Four main assessed areas
The credit card consultation examined four main areas of assessment: I possible harms, ii) dangers of customers borrowing to gamble, iii) operators’ affordability obligations, and iv) players’ use of digital payment systems like e-wallets and pre-paid cards.
“Credit cards are disproportionately used for gambling by individuals who are experiencing harm,” according to the data gathered.
A ‘tracker survey’ revealed that “22 percent of credit card gamblers were problem gamblers, 25 percent were experiencing moderate levels of harm, and 20 percent were experiencing lower levels of harm,” according to one response.
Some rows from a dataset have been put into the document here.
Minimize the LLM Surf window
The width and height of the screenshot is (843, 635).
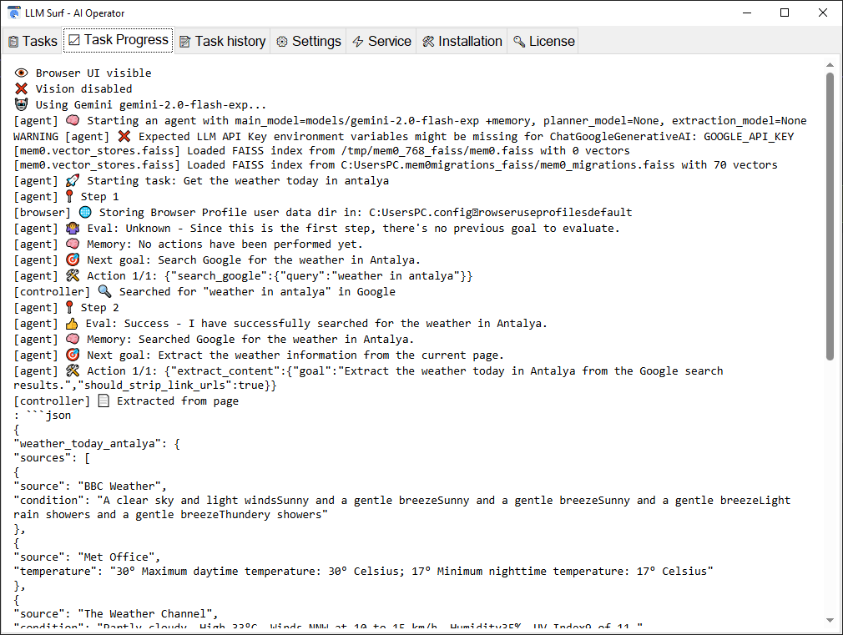tap(746, 13)
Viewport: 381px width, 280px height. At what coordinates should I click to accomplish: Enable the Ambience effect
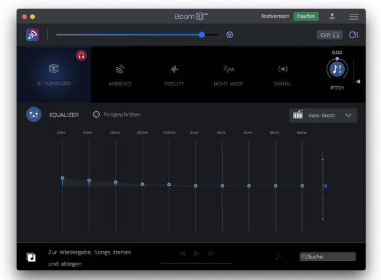(x=120, y=76)

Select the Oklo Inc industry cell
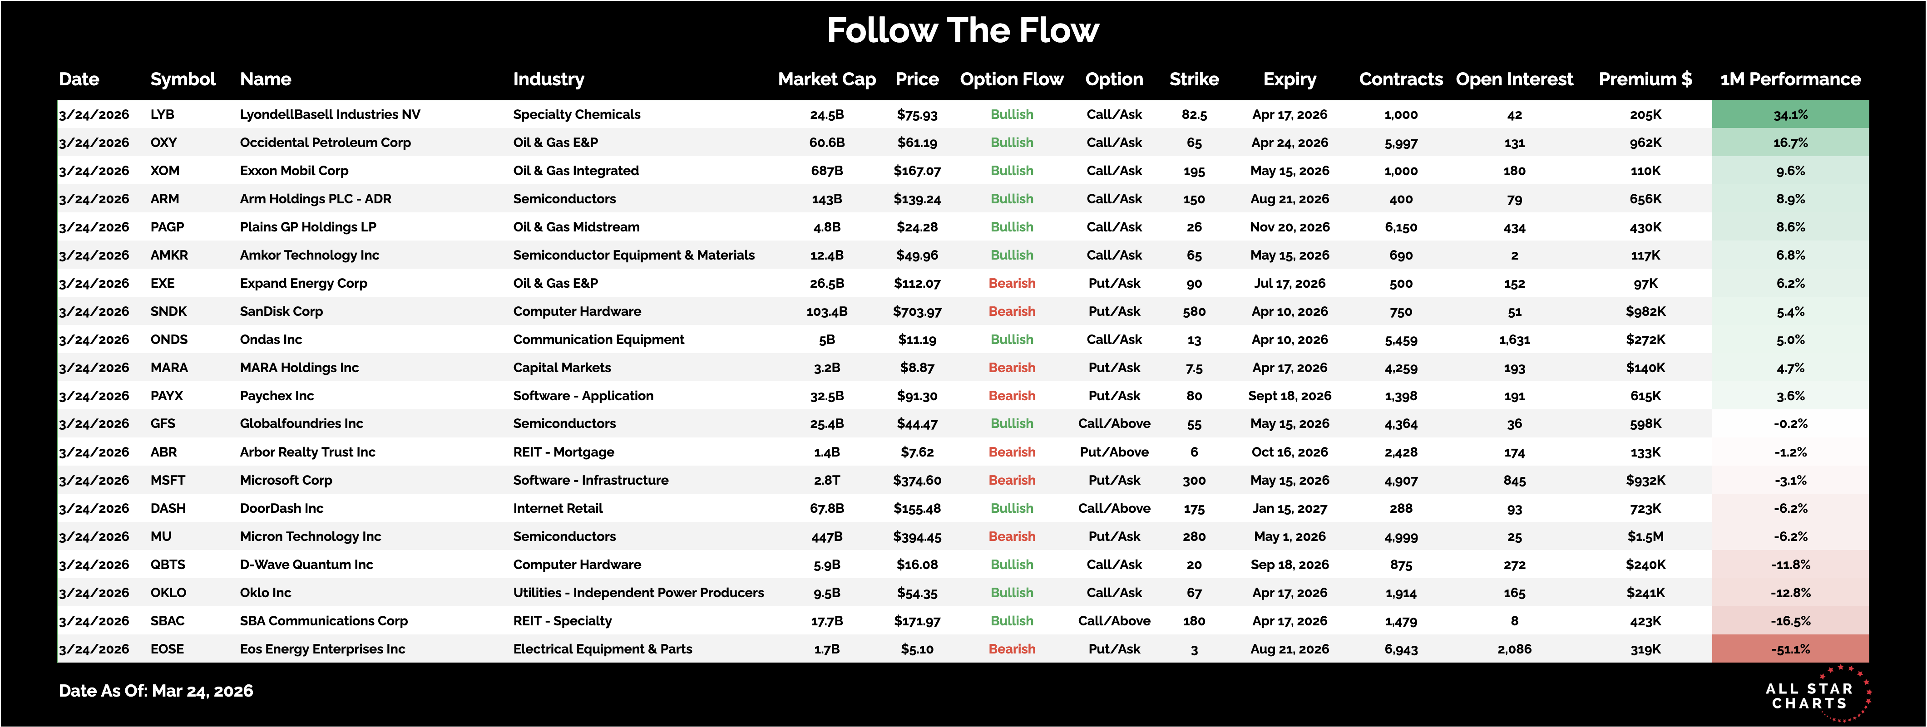point(638,593)
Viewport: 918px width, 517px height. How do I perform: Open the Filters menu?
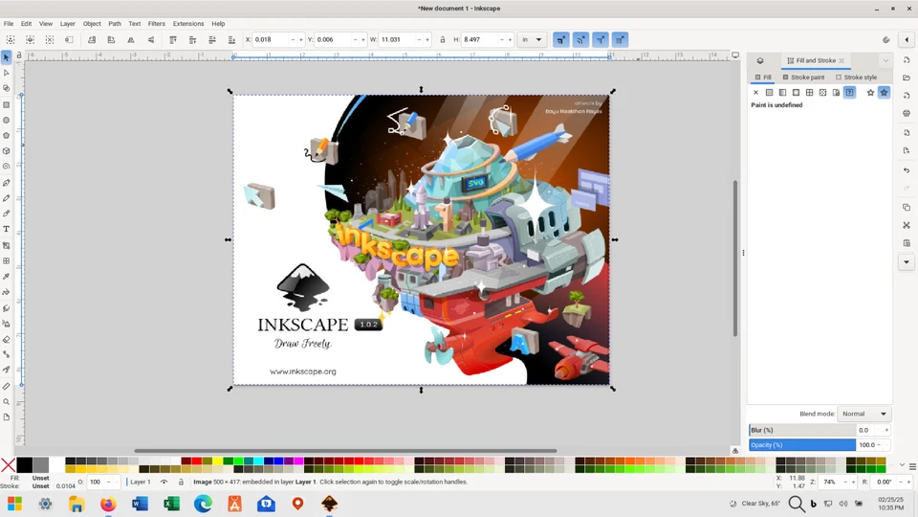[156, 23]
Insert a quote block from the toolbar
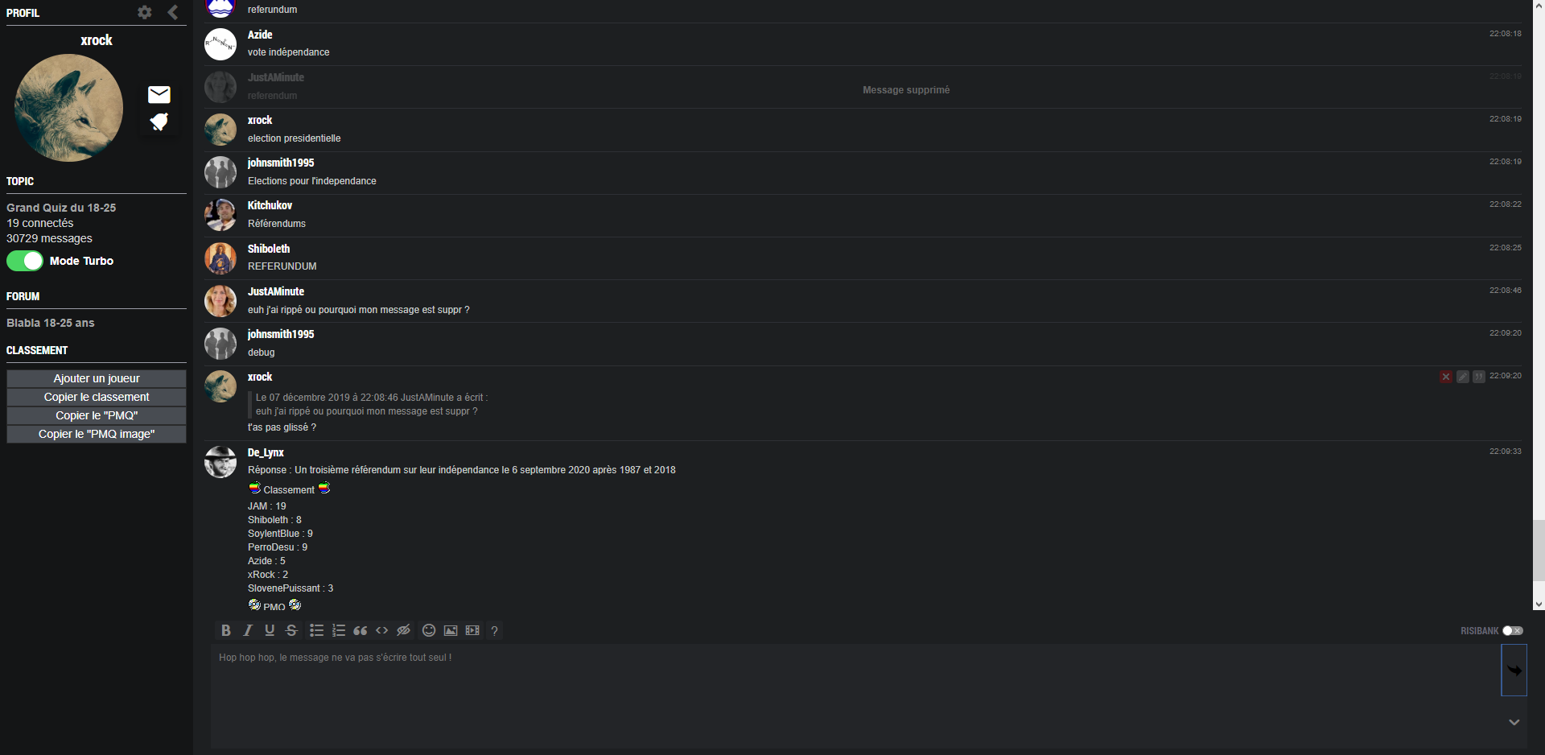 [361, 630]
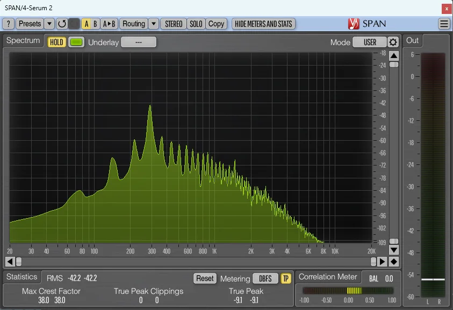The height and width of the screenshot is (310, 453).
Task: Open the hamburger menu at top right
Action: click(x=444, y=23)
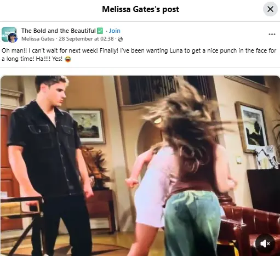This screenshot has height=256, width=280.
Task: Select the post text about Luna
Action: (139, 55)
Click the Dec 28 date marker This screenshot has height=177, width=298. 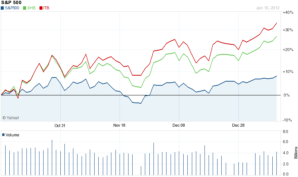tap(238, 126)
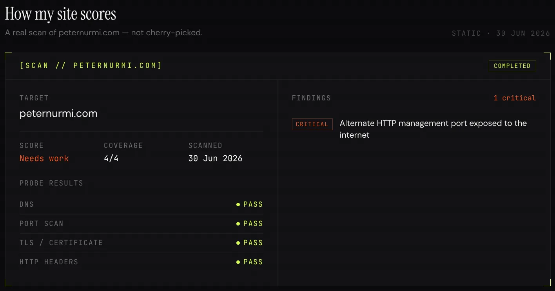Select the TLS / CERTIFICATE probe row
The image size is (555, 291).
tap(141, 243)
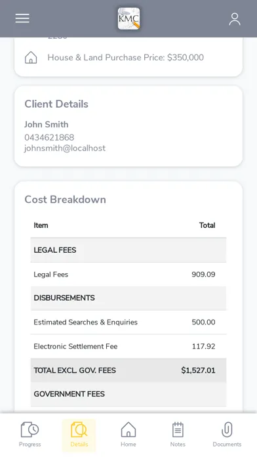Tap the Notes notepad icon

(178, 429)
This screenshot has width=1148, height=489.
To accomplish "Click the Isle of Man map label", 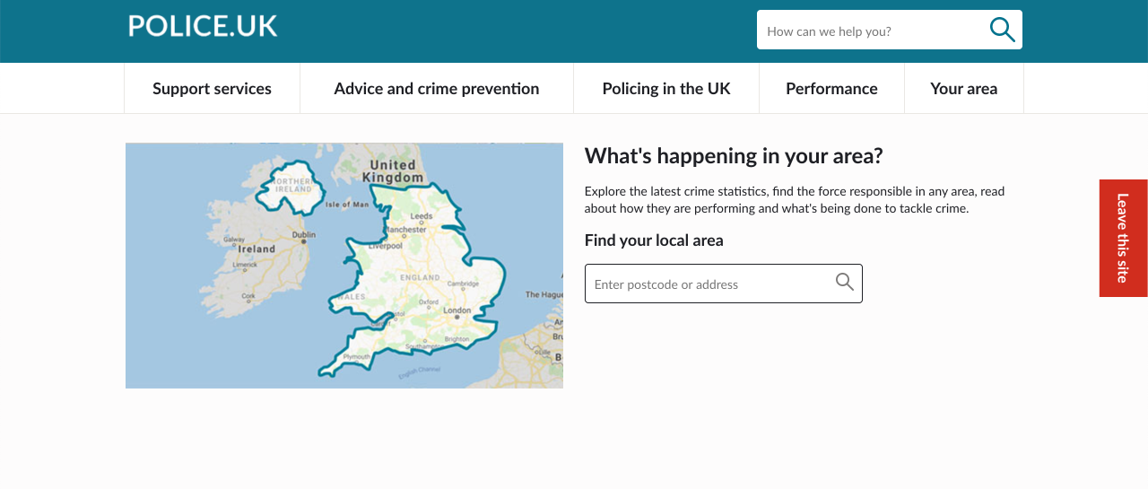I will pos(347,205).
Furthermore, the Commission was presented with new data from research agency 2CV, which showed that credit card gambling is disproportionately correlated with those who may be at higher risk of injury, based on 475 credit card gamblers.
The Commission revealed that ‘some operators and financial services’ had questioned the credit card ban, but that their responses had failed to resolve the multi-faceted causes of harms that could be exacerbated by at-risk customers borrowing money to gamble.
Supporting the ban
The Commission supported the outright ban on credit card purchases as a move that will minimise the risks of damage by prohibiting customers from gambling more than they can afford to repay; or “at the very least, it will add levels of friction to the process of gambling with borrowed money” after considering all of the evidence submitted.
The Commission found that 82 percent of credit card gamblers were unaware of the fees and interest incurred as a result of their gambling transactions.
Following its decision, the Commission ruled that credit cards can no longer be used to finance online gambling accounts because they are ‘convenient and relatively frictionless.’
Given the clear link between credit card use and gambling damage, the Commission stated that it had a responsibility to protect at-risk consumers from accumulating debt as a result of using multiple credit cards.
FCA and UK Finance collaboration
Wider input urged the Commission to collaborate closely with the Financial Conduct Authority (FCA) and UK Finance on how gambling risks can be factored into the FCA’s consumer debt laws and policies.
The vast majority of respondents agreed that financial service providers could do more to help consumers avoid financial damage as a result of gambling.
Registered operators should collaborate with financial service providers to enhance customer tracking, affordability evaluation, and direct customer care interventions, according to the recommendations.